Мой белок-Multifunctional fusion protein, я искала похожие белки с помощью BLAST используя следующие параметры:
Databases-Standard databases
Database-UniProtKB/Swiss-Prot(swissprot)
Algorithm-blastp (protein-protein BLAST)
Max target sequences-100
Expect threshold-0.05
Word size-5
Matrix-BLOSUM62
Gap Costs-Existence:11 Extension:1
Compositional adjustments- Conditional compositional score matrix adjustment.
По данному запросу было найдено 767 белков. Полную текстовую выдачу программы можно найти по ссылке

ссылка

Для создания множественного выравнивания я выбрала 6 следующих белков:
A6UCL4.1 DHQS [Sinorhizobium medicae WSM419]
Q92ME7.1 DHQS [Sinorhizobium meliloti 1021]
Q98FY1.1 DHQS [Mesorhizobium japonicum MAFF 303099]
Q89XW8.1 DHQS [Bradyrhizobium diazoefficiens USDA 110]
B4RG33.1 DHQS [Phenylobacterium zucineum HLK1]
A6WXC7.1 DHQS [Brucella anthropi ATCC 49188]
Я их выровняла в Jalview с помощью Muscle with defaults. Результаты выравнивания

по ссылке

. По моему мнению все выбранные белки гомологичны, в связи с большим количество консервативных участков

Задание 2

Для этого задания я выбрала Polyprotein P1234 Organism: Sleeping disease virus (SDV)
ID POLN_SLDV
AC Q8QL53
В качестве зрелого белка я выбрала Protease nsP2;с координатами 562-1420
Я вырезала его последовательность с помощью EMBOSS следующей командой: seqret 'sw:POLN_SLDV[562:1420]' poln_sldv_segment2.fasta ссылка на последовательность
С данной последовательностью я проделала те же действия, что и в задании один.
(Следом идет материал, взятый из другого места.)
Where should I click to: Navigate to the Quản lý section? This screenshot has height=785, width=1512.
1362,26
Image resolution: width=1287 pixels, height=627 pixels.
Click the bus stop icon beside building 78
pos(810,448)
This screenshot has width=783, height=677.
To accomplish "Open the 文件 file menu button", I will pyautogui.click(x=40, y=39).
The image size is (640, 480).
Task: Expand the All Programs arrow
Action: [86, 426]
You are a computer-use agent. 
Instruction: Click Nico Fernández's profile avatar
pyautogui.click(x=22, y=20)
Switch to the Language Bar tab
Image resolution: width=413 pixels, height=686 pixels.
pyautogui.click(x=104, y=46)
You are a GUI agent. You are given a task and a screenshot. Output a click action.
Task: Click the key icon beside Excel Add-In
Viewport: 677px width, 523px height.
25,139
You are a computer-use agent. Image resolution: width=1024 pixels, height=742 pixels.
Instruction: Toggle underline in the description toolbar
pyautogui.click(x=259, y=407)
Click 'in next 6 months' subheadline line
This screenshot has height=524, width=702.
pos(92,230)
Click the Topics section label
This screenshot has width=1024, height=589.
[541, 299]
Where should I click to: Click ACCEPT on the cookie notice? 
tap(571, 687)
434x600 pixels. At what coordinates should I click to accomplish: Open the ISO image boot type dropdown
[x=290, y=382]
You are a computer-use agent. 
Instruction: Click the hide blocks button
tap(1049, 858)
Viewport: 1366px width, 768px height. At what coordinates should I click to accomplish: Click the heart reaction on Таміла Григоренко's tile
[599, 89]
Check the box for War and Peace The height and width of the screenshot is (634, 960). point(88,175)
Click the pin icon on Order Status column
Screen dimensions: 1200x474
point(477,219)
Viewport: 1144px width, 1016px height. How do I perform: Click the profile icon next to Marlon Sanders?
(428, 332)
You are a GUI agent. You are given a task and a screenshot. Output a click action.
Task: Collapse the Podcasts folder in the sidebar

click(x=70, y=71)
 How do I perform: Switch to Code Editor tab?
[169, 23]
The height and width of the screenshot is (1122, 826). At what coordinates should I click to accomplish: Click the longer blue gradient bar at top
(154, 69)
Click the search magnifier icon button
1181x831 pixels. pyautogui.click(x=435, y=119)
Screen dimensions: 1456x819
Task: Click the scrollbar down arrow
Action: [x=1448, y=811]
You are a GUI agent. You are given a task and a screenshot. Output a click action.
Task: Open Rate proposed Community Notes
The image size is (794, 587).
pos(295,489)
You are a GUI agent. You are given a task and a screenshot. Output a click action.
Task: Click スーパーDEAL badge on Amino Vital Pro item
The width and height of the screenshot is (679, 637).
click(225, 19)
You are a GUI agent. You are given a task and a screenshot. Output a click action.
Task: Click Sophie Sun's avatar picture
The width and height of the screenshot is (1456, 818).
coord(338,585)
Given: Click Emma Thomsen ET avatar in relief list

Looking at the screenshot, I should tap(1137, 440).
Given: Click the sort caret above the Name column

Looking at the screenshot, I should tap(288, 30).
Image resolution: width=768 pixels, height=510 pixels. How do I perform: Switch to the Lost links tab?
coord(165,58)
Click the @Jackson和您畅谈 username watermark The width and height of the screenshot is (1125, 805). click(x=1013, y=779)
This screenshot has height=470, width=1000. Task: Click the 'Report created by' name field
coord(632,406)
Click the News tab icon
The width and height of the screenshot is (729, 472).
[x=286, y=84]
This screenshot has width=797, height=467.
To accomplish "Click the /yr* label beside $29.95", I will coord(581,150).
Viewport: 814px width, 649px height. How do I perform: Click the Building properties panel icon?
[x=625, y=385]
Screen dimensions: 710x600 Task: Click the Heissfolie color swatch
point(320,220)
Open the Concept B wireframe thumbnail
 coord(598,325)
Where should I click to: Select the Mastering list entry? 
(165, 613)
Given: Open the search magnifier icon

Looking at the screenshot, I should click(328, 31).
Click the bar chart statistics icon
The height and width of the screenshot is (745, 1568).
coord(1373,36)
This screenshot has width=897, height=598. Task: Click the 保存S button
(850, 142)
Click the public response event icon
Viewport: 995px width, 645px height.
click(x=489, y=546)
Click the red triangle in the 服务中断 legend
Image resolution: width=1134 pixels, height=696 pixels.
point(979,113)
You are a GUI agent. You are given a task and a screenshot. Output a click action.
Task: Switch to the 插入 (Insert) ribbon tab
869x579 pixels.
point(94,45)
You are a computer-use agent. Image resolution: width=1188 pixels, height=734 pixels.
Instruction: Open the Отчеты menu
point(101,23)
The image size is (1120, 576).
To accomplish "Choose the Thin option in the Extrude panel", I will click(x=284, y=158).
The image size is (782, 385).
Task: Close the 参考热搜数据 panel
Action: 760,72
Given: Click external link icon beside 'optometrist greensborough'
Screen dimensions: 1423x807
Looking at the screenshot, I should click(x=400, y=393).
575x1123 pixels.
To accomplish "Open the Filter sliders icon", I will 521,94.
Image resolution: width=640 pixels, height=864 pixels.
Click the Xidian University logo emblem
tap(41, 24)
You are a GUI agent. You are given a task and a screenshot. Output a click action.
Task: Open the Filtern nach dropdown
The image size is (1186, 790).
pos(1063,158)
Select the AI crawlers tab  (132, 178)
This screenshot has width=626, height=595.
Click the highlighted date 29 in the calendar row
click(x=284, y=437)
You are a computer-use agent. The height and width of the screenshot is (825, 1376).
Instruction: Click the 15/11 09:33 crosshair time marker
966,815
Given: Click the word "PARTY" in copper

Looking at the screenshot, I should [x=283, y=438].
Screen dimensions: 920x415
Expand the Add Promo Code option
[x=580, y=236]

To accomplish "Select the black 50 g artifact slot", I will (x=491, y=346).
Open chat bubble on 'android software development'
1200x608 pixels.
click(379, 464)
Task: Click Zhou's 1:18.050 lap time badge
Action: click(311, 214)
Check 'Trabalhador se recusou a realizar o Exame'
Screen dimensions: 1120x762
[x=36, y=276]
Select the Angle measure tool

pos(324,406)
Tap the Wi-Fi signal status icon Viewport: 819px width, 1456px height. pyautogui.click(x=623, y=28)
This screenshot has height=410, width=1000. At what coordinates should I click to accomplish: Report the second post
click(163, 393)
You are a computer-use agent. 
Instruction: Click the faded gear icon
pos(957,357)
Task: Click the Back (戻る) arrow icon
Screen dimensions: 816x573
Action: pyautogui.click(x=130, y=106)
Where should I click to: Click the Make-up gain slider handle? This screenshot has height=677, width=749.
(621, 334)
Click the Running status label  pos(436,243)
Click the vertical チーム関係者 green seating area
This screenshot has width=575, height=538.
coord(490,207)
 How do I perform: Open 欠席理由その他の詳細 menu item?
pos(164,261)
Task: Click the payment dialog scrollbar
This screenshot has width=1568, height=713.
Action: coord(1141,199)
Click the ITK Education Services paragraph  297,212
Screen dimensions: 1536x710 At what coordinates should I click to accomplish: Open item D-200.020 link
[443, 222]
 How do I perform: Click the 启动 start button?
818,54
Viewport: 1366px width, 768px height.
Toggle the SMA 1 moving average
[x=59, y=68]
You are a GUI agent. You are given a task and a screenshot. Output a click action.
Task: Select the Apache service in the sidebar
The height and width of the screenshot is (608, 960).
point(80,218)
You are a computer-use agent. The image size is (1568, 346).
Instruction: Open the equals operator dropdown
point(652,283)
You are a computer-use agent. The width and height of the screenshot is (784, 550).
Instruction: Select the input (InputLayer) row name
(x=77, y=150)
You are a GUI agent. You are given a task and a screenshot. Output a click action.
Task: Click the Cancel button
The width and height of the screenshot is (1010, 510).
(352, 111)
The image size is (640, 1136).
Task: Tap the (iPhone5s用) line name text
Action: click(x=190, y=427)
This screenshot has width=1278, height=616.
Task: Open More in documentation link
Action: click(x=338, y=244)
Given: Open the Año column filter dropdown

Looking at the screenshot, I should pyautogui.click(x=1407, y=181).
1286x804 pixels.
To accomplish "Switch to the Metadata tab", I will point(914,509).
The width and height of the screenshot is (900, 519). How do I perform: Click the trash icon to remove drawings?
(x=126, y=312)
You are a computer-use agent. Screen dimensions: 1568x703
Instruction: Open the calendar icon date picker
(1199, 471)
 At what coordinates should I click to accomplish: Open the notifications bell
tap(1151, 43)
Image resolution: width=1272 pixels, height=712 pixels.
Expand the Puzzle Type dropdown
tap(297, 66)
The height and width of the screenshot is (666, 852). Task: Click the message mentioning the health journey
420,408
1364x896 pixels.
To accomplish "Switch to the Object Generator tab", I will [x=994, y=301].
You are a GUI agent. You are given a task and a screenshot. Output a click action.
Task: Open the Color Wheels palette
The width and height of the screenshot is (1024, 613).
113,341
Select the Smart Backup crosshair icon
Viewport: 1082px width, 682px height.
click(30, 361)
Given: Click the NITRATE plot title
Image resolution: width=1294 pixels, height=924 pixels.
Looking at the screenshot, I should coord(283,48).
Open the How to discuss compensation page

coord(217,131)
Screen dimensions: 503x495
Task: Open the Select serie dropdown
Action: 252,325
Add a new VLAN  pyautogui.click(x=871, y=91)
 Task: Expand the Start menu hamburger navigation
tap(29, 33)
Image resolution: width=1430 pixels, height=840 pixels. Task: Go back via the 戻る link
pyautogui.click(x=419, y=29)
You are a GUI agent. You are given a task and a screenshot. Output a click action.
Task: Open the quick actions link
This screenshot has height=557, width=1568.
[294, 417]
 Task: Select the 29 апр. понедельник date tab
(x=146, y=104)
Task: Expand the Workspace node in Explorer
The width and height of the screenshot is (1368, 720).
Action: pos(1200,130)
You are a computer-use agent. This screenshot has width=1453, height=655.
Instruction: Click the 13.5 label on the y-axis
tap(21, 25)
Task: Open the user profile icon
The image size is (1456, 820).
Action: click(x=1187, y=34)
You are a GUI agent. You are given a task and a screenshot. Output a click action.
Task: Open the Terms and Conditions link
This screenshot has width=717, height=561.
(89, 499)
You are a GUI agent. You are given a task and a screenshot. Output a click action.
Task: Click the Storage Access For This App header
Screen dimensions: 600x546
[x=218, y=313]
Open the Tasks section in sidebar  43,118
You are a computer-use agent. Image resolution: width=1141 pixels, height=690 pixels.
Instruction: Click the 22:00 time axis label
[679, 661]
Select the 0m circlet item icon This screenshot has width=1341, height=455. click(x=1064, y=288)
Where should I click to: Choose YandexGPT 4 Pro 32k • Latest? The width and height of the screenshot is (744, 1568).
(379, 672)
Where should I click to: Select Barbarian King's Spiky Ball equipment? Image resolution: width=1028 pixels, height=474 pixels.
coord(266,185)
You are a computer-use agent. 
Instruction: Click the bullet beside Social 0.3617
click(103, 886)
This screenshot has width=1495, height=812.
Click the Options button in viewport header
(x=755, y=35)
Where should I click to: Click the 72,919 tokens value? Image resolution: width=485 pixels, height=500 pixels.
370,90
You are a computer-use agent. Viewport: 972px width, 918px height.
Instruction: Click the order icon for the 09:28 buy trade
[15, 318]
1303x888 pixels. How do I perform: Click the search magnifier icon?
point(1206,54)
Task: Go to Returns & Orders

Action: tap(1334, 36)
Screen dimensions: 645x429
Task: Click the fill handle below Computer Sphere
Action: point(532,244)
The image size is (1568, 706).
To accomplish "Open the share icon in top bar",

Полную текстовую выдачу программы вы можете найти по ссылке
Для создания множественного выравнивания я выбрала 5 белков со следующими:
non-structural polyprotein [Salmon pancreas disease virus] AYV92030.1
non-structural polyprotein, partial [Salmon pancreas disease virus] QZA74876.1
non-structural polyprotein, partial [Salmon pancreas disease virus] QZA74860.1
non-structural polyprotein, partial [Salmon pancreas disease virus] UIE35650.1
Nonstructural polyprotein [Sleeping disease virus] NP_598184.1
Выравнивание по ссылке
Белки можно назвать гомологичными, присутствует много протяженных консервативных кластеров

Задание 3

Список находок изменился: вместо 44 белков нашлось 50. E-value изменился для приблизительно половины белков, я выбрала
nsP4 [Ross river virus (STRAIN T48)]
E-Value для всех: 3e-60
E-Value для Viruses: 1e-61
Оценим долю вирусных белков в Swiss-Prot по формуле Карлина. Для оценки доли вирусов нужно разделить E-Value с вирусами на E-Value общее. Получим, что доля вирусов примерно 0.034
Доля вирусных белков в Swissprot составляет ~ 3%.